Effects of forest fragmentation on plant‐bird mutualisms in New Zealand lowland forests
Thesis DisciplineBiological Sciences
Degree GrantorUniversity of Canterbury
Degree NameDoctor of Philosophy
In New Zealand, there is concern about whether native bird densities have declined so much that pollination and seed‐dispersal services to plants are failing, especially in small forest remnants. I aimed to test whether there is a threshold area and isolation level under which a lack of interactions with birds adversely affected breeding systems of native plants. Through geospatial analyses I calculated effective patch areas and connectivity indices of 18 forest fragments on Banks Peninsula, Canterbury, ranging from 2.8 ha to 93.4 ha. There I measured bird densities using 5 minute counts and found that habitat connectivity (measured with the Harary index dH) rather than area affected bird densities and presence of native birds.

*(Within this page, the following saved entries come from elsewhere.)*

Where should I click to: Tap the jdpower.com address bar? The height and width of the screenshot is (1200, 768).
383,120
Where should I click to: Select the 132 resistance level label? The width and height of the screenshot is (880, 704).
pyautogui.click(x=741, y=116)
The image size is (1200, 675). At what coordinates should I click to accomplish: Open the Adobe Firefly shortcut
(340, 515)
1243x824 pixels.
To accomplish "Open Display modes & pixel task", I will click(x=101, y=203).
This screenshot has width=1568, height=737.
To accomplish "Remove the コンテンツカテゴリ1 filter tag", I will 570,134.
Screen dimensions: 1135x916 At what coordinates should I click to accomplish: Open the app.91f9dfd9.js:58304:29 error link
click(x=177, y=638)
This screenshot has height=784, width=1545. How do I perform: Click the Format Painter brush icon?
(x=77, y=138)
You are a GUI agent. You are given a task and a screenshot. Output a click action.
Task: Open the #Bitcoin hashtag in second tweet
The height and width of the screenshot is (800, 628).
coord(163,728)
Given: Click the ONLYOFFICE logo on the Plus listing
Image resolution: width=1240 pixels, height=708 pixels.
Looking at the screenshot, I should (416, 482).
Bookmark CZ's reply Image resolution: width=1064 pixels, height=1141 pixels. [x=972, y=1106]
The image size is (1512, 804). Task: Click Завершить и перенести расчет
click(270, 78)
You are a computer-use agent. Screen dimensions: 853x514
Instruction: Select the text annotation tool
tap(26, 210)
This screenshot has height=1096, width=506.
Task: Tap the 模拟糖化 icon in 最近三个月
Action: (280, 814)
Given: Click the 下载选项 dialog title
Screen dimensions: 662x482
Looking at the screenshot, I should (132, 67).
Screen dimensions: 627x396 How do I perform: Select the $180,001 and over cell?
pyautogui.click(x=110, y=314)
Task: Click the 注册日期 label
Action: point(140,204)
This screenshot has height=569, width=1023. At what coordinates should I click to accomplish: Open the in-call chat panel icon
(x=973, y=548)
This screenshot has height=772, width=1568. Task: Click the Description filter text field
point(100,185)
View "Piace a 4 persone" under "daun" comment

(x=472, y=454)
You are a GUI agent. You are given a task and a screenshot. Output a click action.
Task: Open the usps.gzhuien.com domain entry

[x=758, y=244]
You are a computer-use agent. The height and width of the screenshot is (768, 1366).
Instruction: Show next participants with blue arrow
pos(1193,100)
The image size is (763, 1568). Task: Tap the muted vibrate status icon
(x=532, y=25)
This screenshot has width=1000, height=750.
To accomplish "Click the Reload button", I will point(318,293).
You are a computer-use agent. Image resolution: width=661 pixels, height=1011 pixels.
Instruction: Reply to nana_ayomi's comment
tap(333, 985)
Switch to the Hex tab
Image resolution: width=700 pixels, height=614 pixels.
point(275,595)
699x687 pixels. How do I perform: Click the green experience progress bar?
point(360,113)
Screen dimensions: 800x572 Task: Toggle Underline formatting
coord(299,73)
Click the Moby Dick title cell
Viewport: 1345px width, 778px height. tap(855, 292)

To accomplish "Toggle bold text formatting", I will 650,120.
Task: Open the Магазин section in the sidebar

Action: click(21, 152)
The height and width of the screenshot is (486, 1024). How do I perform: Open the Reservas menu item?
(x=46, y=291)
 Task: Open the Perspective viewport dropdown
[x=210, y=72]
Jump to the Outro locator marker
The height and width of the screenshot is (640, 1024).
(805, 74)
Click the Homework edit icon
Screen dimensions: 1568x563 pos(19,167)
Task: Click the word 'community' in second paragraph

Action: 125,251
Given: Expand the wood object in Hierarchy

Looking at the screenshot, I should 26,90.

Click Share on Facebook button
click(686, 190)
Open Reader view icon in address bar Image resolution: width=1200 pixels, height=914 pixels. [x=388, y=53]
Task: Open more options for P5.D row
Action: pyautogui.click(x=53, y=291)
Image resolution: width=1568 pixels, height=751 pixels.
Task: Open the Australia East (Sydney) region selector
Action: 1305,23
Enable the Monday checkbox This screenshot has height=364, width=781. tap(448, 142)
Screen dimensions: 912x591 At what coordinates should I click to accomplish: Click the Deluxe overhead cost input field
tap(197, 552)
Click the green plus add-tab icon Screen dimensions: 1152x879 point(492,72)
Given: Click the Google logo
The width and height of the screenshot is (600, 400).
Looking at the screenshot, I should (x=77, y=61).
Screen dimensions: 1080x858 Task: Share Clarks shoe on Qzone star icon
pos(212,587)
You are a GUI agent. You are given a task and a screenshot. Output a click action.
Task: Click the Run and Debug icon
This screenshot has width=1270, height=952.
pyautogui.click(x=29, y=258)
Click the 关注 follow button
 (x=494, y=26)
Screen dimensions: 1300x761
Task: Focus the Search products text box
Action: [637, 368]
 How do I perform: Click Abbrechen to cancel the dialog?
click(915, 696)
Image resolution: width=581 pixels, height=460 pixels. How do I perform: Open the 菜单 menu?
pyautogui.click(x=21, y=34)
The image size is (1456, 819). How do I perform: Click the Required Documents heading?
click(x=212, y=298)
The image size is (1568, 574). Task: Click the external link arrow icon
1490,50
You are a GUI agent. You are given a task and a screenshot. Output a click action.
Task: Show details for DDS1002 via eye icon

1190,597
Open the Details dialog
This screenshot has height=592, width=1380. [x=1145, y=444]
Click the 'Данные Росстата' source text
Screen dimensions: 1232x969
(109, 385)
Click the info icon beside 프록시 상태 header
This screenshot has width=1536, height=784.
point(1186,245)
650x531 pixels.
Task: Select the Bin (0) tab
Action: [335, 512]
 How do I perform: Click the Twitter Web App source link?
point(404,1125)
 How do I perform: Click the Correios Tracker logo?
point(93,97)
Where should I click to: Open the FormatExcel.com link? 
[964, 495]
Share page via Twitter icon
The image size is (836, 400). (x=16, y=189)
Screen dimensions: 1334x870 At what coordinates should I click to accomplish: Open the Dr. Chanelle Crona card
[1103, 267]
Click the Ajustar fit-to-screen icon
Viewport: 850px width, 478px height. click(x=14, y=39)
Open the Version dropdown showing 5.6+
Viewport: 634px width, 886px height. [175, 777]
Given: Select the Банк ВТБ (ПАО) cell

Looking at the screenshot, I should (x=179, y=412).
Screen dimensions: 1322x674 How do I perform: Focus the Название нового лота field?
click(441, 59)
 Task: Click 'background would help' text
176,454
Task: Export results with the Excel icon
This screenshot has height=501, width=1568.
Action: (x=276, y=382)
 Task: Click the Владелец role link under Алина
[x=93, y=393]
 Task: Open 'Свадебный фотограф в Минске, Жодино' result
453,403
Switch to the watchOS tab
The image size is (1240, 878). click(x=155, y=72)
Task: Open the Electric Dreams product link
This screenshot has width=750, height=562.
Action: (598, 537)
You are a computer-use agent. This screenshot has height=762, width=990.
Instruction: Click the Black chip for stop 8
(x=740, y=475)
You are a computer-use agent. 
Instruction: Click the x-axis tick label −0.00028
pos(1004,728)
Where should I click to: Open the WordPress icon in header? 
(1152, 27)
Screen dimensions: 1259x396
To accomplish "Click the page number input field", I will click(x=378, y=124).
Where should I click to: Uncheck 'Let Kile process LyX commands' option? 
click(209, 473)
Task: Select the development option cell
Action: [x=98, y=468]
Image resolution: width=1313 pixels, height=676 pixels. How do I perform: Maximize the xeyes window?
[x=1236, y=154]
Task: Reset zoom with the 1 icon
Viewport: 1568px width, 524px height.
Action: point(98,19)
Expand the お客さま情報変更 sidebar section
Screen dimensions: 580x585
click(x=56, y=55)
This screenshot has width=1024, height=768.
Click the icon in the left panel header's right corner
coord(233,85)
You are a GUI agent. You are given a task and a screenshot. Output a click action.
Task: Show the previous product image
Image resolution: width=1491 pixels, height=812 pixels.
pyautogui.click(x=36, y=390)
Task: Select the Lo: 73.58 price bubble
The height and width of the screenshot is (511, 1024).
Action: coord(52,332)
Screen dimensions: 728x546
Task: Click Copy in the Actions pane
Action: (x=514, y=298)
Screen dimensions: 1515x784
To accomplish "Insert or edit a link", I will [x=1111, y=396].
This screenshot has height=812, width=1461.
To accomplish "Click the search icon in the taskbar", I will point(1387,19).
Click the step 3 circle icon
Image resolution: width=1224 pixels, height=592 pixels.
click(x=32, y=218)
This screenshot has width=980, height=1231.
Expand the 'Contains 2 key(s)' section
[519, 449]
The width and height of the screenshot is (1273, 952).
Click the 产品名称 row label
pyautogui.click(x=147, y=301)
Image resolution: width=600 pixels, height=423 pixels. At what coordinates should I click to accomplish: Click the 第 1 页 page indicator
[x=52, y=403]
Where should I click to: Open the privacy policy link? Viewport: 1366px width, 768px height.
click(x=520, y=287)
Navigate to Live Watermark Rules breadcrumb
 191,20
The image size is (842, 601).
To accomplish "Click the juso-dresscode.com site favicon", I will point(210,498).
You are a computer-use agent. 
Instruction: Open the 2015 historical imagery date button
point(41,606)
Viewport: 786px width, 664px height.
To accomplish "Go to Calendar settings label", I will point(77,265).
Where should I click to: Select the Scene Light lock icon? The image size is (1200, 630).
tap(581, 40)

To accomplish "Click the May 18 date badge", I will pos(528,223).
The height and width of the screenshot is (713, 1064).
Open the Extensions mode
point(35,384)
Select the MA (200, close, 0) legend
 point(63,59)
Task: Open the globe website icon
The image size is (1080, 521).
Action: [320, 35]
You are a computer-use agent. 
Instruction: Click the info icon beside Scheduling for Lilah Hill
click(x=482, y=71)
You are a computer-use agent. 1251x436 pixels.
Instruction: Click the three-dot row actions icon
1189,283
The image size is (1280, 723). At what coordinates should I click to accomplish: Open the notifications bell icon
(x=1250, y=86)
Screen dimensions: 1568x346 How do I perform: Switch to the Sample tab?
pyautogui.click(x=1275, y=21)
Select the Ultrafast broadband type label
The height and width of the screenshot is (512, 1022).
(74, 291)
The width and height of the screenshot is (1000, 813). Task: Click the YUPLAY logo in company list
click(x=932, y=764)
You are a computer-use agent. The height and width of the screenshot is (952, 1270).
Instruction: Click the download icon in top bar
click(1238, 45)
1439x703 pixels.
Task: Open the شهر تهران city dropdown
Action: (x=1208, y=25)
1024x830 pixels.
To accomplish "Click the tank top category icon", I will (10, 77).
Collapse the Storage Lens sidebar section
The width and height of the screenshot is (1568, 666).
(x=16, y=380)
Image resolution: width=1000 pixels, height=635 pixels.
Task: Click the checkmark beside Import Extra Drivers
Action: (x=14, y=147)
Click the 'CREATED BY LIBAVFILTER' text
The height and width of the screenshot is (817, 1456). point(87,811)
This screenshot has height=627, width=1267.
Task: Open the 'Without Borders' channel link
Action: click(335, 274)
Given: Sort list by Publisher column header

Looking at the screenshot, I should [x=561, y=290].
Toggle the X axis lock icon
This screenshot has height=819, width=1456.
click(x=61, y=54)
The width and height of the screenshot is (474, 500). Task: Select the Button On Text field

The bird‐pollinated, bird‐dispersed, gynodioecious native tree Fuchsia excorticata is prone to inbreeding depression, pollen limitation and seed limitation. Using the National Pollination Survey visual scoring method to measure pollen deposition on Fuchsia flowers, I found that female trees in 4 of 13 sites were suffering pollen limitation. Although self‐compatible hermaphrodites at those sites showed no pollen limitation (as predicted from earlier work), they were likely experiencing higher local selfing rates. Fruit removal was measured as an indicator of dispersal service in 10 sites, and removal rates increased with site connectivity and with densities of silvereyes (Zosterops lateralis). Fruits from female trees produced higher quantities of filled seeds (linked to > 80% germination) at sites with higher connectivity. Germination trials were set up to detect inbreeding depression using fruits from 11 sites, and the difference in growth performance between offspring of obligately cross‐pollinated females and self‐compatible hermaphrodites reduced with increasing connectivity, suggesting higher self‐pollination rates (and thus higher inbreeding depression) for hermaphrodites in isolated fragments.
Increasing patch area only improved pollination service in sites smaller than 15 ha, and had otherwise minor and mostly negative effects on plant‐bird mutualisms. Patch connectivity dH was the most important fragmentation parameter, positively affecting mutualist bird populations, dispersal service, and limiting inbreeding depression. Therefore, on Banks Peninsula even small reserves (< 5 ha) can have successful plant‐bird mutualisms if they maintain sufficient functional connectivity within the fragmented landscape.